Re: [PATCH v3] fs: Replace user_access_{begin/end} by scoped user access
From: Linus Torvalds
Date: Mon Mar 16 2026 - 13:17:43 EST
On Mon, 16 Mar 2026 at 01:53, Christophe Leroy (CS GROUP)
<chleroy@xxxxxxxxxx> wrote:
>
> - if (!user_write_access_begin(dirent,
> - (unsigned long)(dirent->d_name + namlen + 1) -
> - (unsigned long)dirent))
> - goto efault;
This was already pretty unreadable (my bad), but..
> + scoped_user_write_access_size(dirent, (unsigned long)(dirent->d_name + namlen + 1) -
> + (unsigned long)dirent, efault) {
.. in my opinion, this is even worse. It's a 90+ character long line
(or something), *and* it continues on the next line.
Yes, yes, the old code was disgusting too, but when changing it for
something that is supposed to be easier to read, please let's make it
*really* easier to read.
(And yes, there's another case of this same pattern a bit later).

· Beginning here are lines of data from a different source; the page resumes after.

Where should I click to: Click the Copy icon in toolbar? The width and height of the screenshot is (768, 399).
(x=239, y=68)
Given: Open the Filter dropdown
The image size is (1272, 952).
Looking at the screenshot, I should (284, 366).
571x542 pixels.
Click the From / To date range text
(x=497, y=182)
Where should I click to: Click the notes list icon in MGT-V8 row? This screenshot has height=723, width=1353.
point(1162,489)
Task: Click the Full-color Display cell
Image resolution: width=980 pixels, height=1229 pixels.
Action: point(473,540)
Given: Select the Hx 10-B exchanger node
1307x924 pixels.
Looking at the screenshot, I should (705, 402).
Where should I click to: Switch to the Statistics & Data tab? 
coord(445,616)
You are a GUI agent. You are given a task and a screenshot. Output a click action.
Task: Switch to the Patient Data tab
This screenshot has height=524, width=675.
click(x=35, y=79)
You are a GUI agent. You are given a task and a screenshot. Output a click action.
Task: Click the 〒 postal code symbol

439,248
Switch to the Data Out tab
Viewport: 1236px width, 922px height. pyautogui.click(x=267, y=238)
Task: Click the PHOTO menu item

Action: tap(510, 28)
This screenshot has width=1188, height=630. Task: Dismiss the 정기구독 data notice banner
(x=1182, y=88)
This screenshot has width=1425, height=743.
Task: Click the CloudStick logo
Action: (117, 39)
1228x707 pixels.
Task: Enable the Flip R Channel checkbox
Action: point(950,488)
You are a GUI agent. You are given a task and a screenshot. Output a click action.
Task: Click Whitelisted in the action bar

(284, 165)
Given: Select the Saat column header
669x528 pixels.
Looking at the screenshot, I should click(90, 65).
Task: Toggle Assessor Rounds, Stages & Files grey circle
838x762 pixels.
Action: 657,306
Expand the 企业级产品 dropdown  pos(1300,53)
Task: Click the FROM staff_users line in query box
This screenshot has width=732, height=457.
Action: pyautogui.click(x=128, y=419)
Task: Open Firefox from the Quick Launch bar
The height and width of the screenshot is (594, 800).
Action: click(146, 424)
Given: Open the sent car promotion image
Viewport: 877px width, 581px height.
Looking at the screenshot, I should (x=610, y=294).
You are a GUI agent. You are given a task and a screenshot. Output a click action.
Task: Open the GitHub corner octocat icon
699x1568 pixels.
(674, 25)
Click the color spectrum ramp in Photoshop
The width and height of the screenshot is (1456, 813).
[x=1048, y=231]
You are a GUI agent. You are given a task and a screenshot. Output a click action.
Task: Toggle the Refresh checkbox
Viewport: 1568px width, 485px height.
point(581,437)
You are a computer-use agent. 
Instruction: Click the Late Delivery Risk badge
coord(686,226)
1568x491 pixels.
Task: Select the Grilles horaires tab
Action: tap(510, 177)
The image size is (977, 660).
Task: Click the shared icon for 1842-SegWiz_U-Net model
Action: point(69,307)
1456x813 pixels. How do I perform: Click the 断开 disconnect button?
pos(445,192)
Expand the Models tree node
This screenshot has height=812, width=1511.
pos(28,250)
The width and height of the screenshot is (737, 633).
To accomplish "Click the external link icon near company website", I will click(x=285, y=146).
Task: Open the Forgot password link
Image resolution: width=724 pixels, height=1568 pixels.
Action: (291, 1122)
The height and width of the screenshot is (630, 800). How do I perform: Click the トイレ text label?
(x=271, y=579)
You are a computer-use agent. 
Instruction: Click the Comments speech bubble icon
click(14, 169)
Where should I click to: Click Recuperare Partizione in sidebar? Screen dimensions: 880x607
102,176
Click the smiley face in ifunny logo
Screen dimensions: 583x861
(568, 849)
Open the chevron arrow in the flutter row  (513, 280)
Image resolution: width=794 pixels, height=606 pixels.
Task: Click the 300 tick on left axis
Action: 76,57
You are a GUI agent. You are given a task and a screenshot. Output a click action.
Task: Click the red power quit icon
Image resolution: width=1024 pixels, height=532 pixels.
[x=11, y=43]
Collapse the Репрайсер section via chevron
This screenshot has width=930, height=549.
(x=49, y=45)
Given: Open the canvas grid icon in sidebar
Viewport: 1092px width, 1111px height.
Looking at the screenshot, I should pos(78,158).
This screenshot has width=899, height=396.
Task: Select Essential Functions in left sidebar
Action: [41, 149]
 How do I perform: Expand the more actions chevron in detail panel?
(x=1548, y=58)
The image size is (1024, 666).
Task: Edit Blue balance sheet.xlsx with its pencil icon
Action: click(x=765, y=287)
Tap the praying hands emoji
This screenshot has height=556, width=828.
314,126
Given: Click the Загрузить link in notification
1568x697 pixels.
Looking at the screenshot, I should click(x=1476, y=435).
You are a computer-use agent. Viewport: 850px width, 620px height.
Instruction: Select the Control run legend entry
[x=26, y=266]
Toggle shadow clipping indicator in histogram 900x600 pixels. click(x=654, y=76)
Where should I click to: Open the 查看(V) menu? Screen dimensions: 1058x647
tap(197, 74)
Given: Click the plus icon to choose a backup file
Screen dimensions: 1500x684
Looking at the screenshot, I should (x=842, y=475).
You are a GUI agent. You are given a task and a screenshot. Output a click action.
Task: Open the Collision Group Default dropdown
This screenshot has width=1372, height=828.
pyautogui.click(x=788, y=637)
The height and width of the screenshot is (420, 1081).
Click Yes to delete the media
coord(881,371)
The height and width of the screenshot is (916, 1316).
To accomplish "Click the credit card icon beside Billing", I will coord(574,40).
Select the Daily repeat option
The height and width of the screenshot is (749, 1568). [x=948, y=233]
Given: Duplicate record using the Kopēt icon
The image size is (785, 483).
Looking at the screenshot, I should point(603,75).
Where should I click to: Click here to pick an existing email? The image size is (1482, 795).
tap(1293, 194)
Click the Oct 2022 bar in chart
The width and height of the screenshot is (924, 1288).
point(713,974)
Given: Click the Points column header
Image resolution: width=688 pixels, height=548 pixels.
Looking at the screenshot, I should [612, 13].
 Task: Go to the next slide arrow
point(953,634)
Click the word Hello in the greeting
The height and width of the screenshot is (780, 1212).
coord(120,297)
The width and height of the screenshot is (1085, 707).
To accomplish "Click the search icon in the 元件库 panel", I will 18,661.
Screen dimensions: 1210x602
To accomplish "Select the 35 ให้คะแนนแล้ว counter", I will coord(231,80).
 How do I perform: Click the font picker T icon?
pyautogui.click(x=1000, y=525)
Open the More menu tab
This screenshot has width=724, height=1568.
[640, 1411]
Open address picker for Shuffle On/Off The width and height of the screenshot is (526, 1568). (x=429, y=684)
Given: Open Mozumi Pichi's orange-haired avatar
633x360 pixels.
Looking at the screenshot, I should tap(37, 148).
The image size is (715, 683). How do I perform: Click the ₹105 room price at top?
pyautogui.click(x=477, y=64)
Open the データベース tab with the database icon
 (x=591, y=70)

Adding a helper inline function like dirent_size() might do it. And I
think it might as well be cleaned up while at it, and make it be
something like
static inline size_t dirent_size(int namelen)
{
return offsetof(struct linux_dirent, d_name) + namelen + 1;
}
[ Making things doubly sad, the size shouldn't even be *used* in sane
situations, because the user access validity is often checked by only
checking the beginning,
The x86-64 __access_ok() does actually do that optimization, but
only if we can statically see that the thing is smaller than one page,
which in this case it can't, because while namelen is range checked,
it is allowed to be up to PATH_MAX in size, so even if the compiler
does do the full value range analysis, we'd need to relax that
__access_ok() check a bit more ]
Hmm? Can you do at least that dirent_size() kind of cleanup?